Questo progetto è sempre stato spinto fortemente e sponsorizzato dalle ferrovie russe. Ora la guerra ha rimesso tutto in discussione e anche gli scenari geopolitici sono rapidamente mutati in pochi giorni: ciò che prima appariva un’opportunità, ora assume addirittura il volto del colonialismo russo. All’indomani dello scoppio del conflitto, nell’aprile 2022 le ferrovie austriache Öbb si sono ritirate rinunciando alla propria quota detenuta in una società di scopo che avrebbe dovuto realizzare la nuova direttrice ferroviaria, ponendo così una seria ipoteca sul progetto.
Il corridoio a scartamento ferroviario largo prevedeva un percorso lungo 450 chilometri che dal confine slovacco-ucraino a Košice nella Slovacchia orientale, attraverso Bratislava, avrebbe raggiunto Vienna, vista come porta d’ingresso nell’Europa centrale. Nella zona a est della capitale austriaca era prevista la costruzione di un grande hub di smistamento per le merci e il trasbordo dei carri dallo scartamento russo a quello standard europeo. Secondo gli studi preliminari, si ipotizzava di raggiungere un traffico di 24 milioni di tonnellate annue di merci entro il 2050.
Già nel 2013, quattro consorzi internazionali avevano presentato una manifestazione di interesse a realizzare la nuova linea e nel 2019 i ministeri competenti di Russia, Slovacchia e Austria avevano sottoscritto un’intesa per avviare a breve l’intervento con un investimento ipotizzato superiore ai 6 miliardi di euro e circa otto anni di lavori. Ora con la guerra in corso, e soprattutto anche in seguito alla decisione austriaca, tutto lascia supporre che il progetto abbia ricevuto un colpo mortale.
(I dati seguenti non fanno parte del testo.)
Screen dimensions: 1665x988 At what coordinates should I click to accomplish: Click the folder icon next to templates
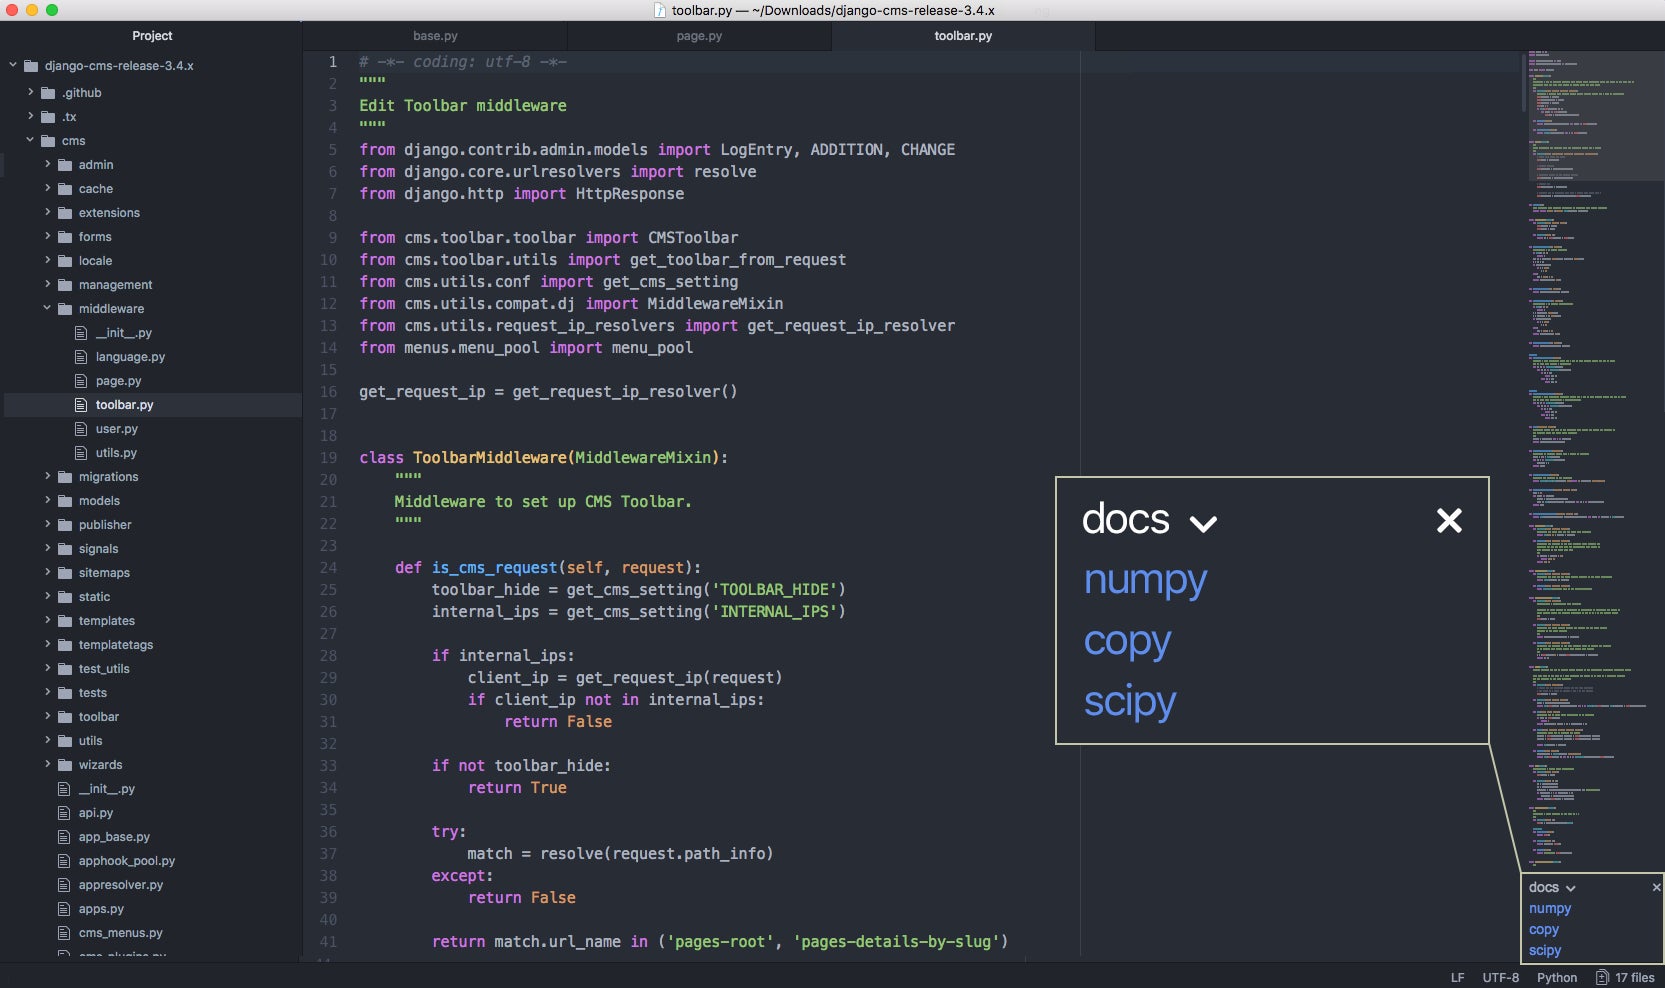[x=65, y=621]
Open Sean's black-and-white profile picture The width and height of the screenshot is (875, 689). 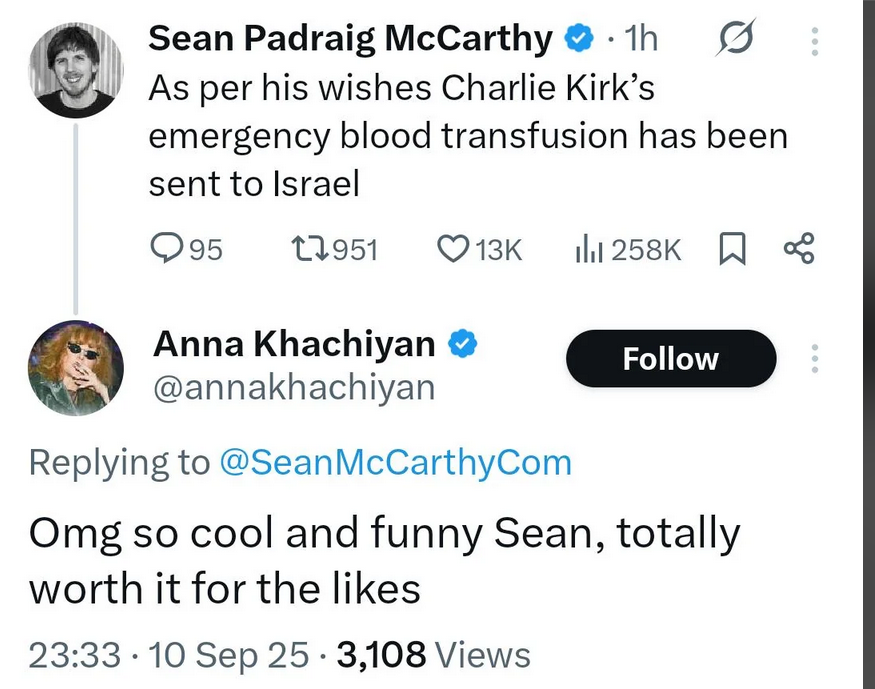[76, 70]
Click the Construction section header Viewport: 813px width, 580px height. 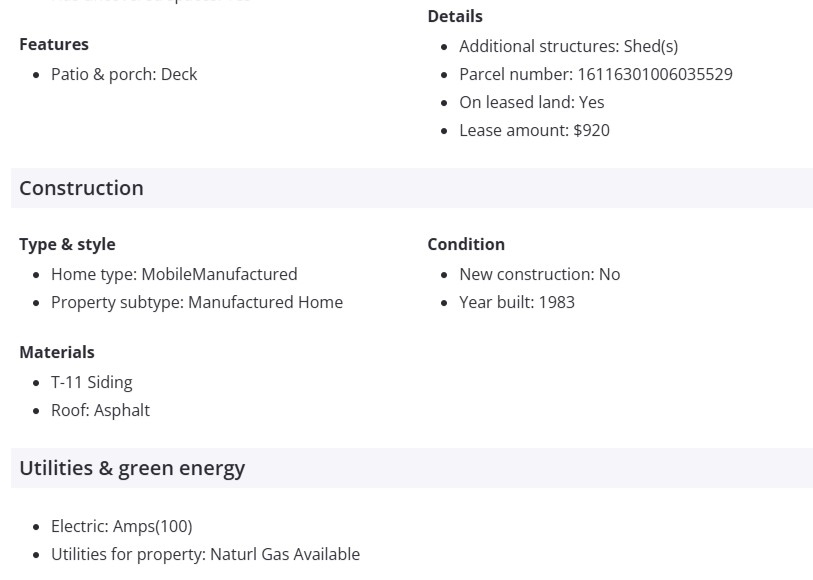coord(81,188)
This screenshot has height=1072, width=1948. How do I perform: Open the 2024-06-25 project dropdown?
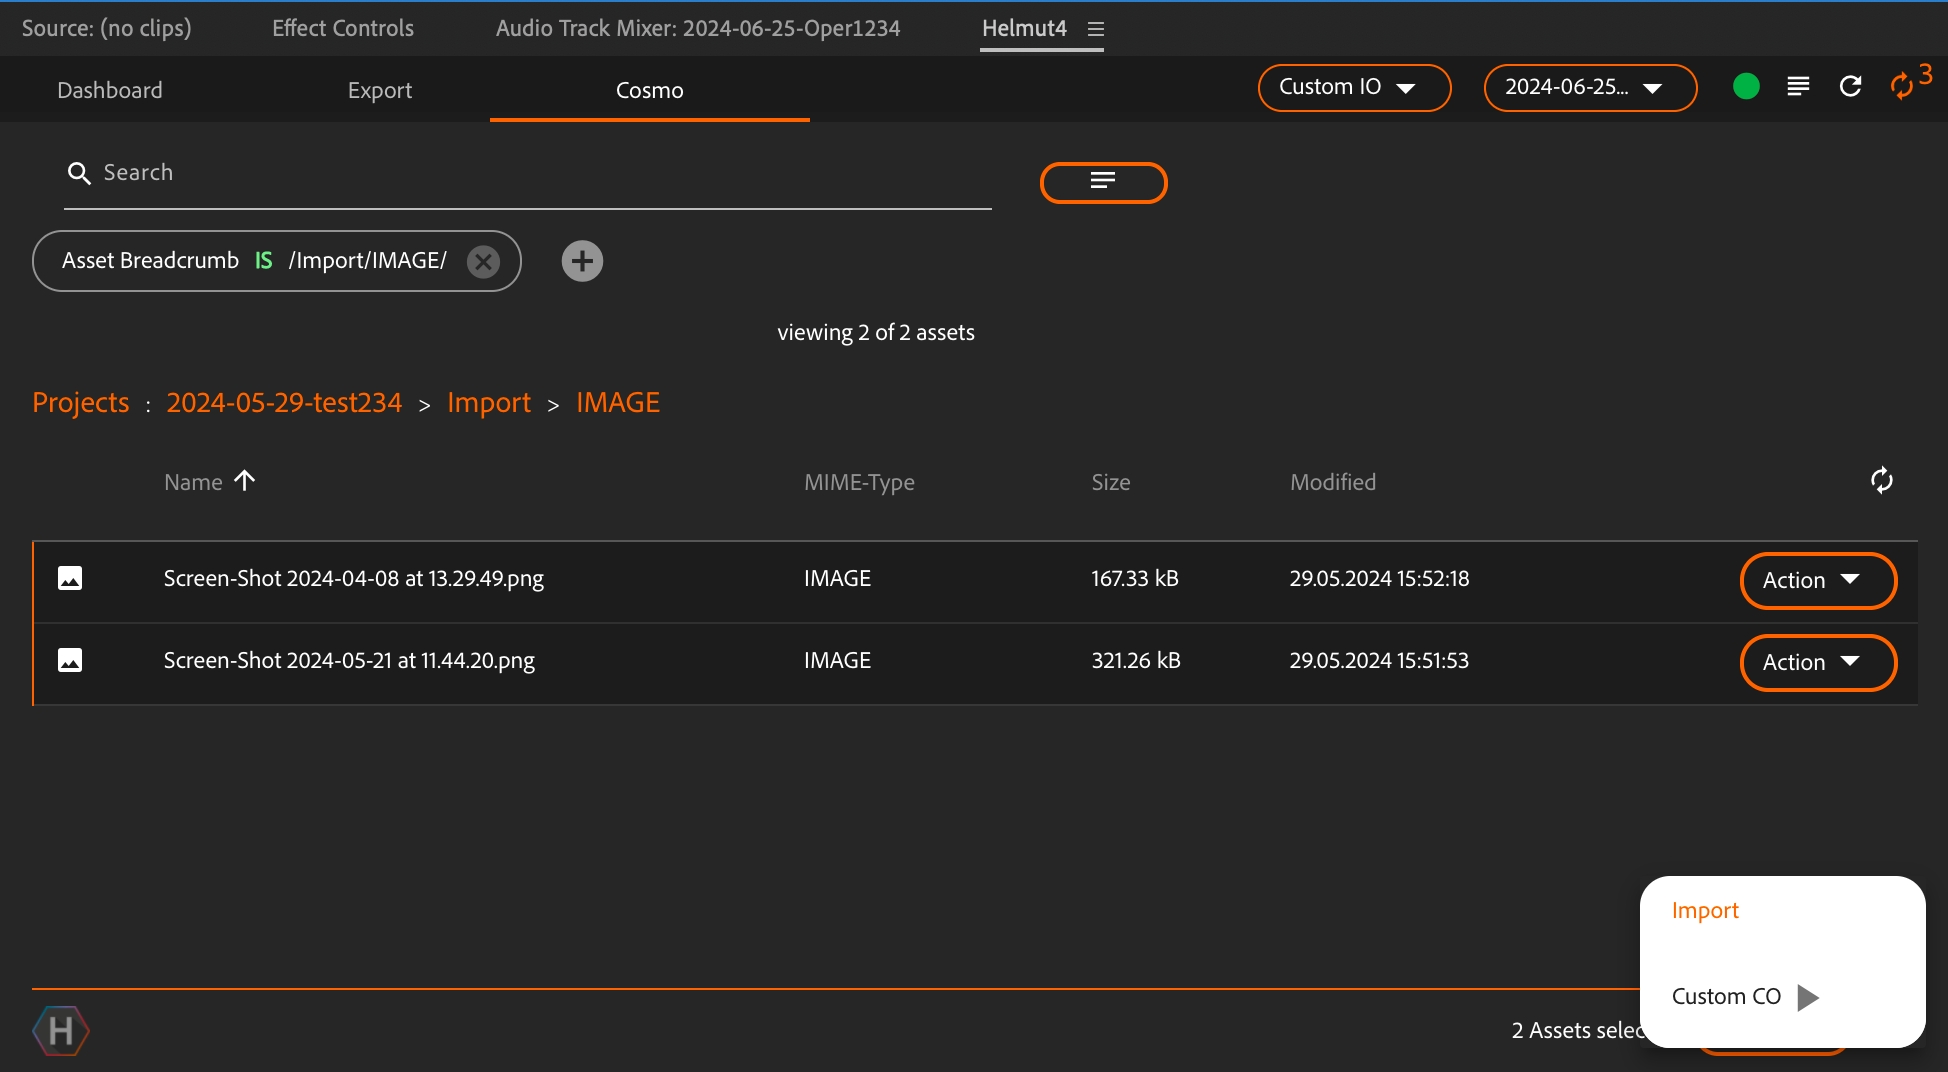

Ma questo non è tutto. Perché a essere messa in discussione non è solo la ferrovia Košice-Vienna, in quanto si delinea addirittura un’inversione di tendenza: non solo le ferrovie russe si vedranno preclusa la strada per estendere la propria rete ferroviaria verso l’Europa, ma chi ora adotta lo scartamento largo di tipo russo, vedi l’Ucraina, ha già manifestato l’idea di abbandonarlo progressivamente (con tempi e modi ancora da definire) per adottare quello standard europeo e quindi per integrarsi completamente con la rete ferroviaria continentale rispetto alle relazioni storiche con Mosca. Al di là di quelli che saranno gli esiti del conflitto in corso, sul fronte ferroviario, la Russia pare abbia già perso una delle sue battaglie.